== Your instructions ==
Every line in the data below that includes "Launch" belongs in the answer, copied as it stands.

== Record excerpts ==
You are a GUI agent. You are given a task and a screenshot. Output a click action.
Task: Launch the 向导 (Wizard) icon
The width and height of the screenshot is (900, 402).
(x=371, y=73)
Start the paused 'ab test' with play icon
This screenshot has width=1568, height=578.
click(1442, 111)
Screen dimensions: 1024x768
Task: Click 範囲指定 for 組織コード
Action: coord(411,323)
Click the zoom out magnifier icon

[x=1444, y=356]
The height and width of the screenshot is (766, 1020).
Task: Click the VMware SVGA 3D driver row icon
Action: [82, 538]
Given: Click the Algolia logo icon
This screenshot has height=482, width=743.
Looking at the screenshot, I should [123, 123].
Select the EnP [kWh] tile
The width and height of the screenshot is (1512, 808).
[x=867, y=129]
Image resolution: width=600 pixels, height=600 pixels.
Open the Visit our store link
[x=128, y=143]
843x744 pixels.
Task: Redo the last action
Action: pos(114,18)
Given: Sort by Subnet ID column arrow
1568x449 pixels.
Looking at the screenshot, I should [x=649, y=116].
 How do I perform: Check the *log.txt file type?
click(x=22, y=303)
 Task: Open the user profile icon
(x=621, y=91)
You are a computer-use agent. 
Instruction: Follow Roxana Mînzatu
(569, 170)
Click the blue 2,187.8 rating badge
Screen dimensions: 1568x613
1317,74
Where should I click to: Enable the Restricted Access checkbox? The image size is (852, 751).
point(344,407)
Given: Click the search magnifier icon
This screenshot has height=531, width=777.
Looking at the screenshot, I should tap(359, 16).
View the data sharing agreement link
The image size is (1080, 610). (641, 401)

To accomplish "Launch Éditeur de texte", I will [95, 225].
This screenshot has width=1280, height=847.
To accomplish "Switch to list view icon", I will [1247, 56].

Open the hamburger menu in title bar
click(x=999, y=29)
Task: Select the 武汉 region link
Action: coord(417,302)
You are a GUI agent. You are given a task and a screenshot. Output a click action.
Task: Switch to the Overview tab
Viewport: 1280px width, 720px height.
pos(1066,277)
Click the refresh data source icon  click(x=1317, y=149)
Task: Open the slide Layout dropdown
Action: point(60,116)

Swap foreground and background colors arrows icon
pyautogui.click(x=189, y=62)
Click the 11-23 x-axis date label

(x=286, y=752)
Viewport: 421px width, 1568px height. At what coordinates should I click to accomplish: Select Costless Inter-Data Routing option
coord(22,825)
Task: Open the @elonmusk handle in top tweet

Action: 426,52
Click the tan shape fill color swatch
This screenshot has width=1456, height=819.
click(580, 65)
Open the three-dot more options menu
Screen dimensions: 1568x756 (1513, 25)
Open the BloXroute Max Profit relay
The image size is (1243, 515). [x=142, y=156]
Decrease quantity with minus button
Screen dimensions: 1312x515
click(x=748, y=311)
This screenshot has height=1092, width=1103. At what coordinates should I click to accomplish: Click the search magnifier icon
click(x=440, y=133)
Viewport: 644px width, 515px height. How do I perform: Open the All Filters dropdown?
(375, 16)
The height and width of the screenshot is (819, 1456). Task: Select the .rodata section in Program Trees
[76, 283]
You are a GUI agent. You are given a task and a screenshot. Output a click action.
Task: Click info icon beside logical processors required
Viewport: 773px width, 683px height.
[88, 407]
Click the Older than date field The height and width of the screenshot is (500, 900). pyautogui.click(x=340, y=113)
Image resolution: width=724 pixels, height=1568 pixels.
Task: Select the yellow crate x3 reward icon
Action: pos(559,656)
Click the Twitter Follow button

== The completed task ==
Task: Launch the 向导 (Wizard) icon
To accomplish "Launch Éditeur de texte", I will [95, 225].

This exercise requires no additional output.